For $x_{0}\in G$, $x_{0}\neq 0$, let $V$ be a neighborhood of $0$ that does not include $x_{0}$, and the above gives $x\not\in V(C,1/3)$, i.e., there is some $\gamma\in\Gamma$ such that $|1-\langle x,\gamma\rangle|\geq\frac{1}{3}$, and hence $\langle x,\gamma\rangle\neq 1$. Therefore, if $x_{1}\neq x_{2}$, there is some $\gamma\in\Gamma$ such that $\langle x_{1}-x_{2},\gamma\rangle\neq 1$, and hence $\langle x_{1},\gamma\rangle\neq\langle x_{2},\gamma\rangle$, which is what it means to say that $\Gamma$ separates points in $G$. ∎

## 7 Pontryagin duality theorem

The dual group $\Gamma$ of $G$ is itself a locally compact abelian group and so has a dual group $\widehat{\Gamma}$. We proved in Theorem 3 that $(x,\gamma)\mapsto\langle x,\gamma\rangle$ is continuous, and therefore for any $x\in G$, the function $\alpha(x):\Gamma\to\mathbb{C}$ defined by

 $\langle\gamma,\alpha(x)\rangle=\langle x,\gamma\rangle,\qquad\gamma\in\Gamma,$

belongs to $\widehat{\Gamma}$. For $x,y\in G$, $\alpha(xy)\in\widehat{\Gamma}$ satisfies

 $\langle\gamma,\alpha(xy)\rangle=\langle xy,\gamma\rangle=\langle x,\gamma% \rangle\langle y,\gamma\rangle=\langle\gamma,\alpha(x)\rangle\langle\gamma,% \alpha(y)\rangle,$

showing that $\alpha:G\to\widehat{\Gamma}$ is a homomorphism. The following theorem, proved in Rudin,1616 16 Walter Rudin, Fourier Analysis on Groups, p. 28, §1.7.2. shows that $\alpha$ is an isomorphism of topological groups. That is, it states that a locally compact abelian group is isomorphic as a topological group to its double dual. Let LCA denote the category of locally compact abelian groups, where morphisms are continuous group homomorphisms. Taking the double dual of an element of LCA is a functor, and it can be proved that there is a natural isomorphism between the identity functor in LCA and the double dual functor.1717 17 For more, see the nLab page: http://ncatlab.org/nlab/show/Pontrjagin+dual

###### Theorem 14 (Pontryagin duality theorem).

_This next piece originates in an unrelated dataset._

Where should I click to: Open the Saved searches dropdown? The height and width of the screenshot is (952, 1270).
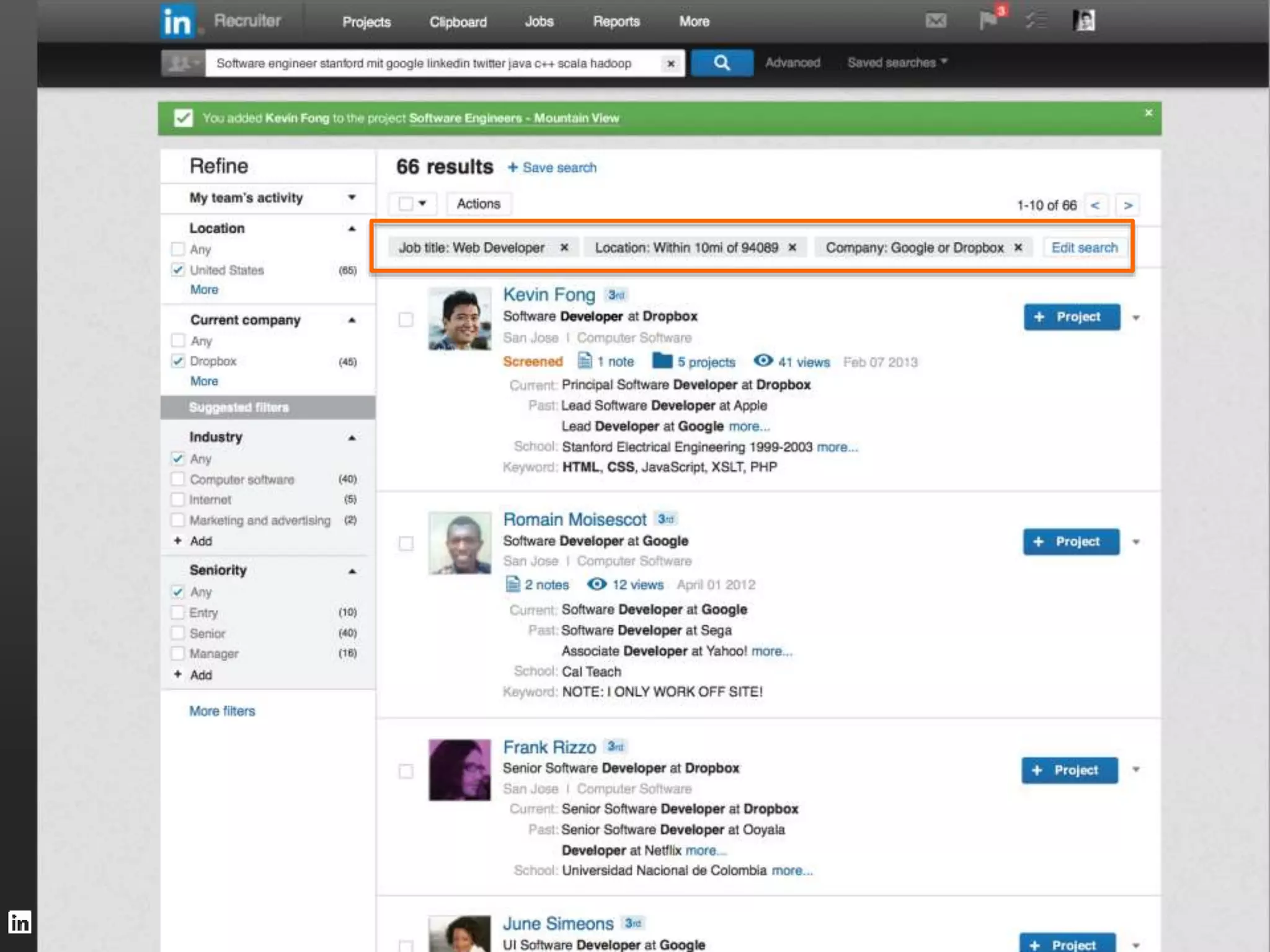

$\alpha:G\to\widehat{\Gamma}$ defined by

 $\langle\gamma,\alpha(x)\rangle=\langle x,\gamma\rangle,\qquad\gamma\in\Gamma,$

is an isomorphism of topological groups.

We proved earlier that if $G$ is discrete then $\Gamma$ is compact and that if $G$ is compact then $\Gamma$ is discrete, but had not established that if $\Gamma$ is compact then $G$ is discrete or if $\Gamma$ is discrete then $G$ is compact, but we obtain these conclusions from the Pontryagin duality theorem: if $\Gamma$ is compact then $\widehat{\Gamma}$ is discrete, and $G$ is isomorphic as a topological group to $\widehat{\Gamma}$ so $G$ is discrete, and likewise if $\Gamma$ is discrete then $G$ is compact.

Keith Conrad, http://www.math.uconn.edu/~kconrad/blurbs/gradnumthy/characterQ.pdf works out explicitly the form of all characters of $\mathbb{Q}$, and shows that the group of all characters of $\mathbb{Q}$ (namely, the dual group of $\mathbb{Q}$ when $\mathbb{Q}$ has the discrete topology), is isomorphic as a group to the quotient group $\mathbb{A}_{\mathbb{Q}}/\mathbb{Q}$. This gives a satisfying reason for caring about the $p$-adic numbers $\mathbb{Q}_{p}$ and the adeles $\mathbb{A}_{\mathbb{Q}}$.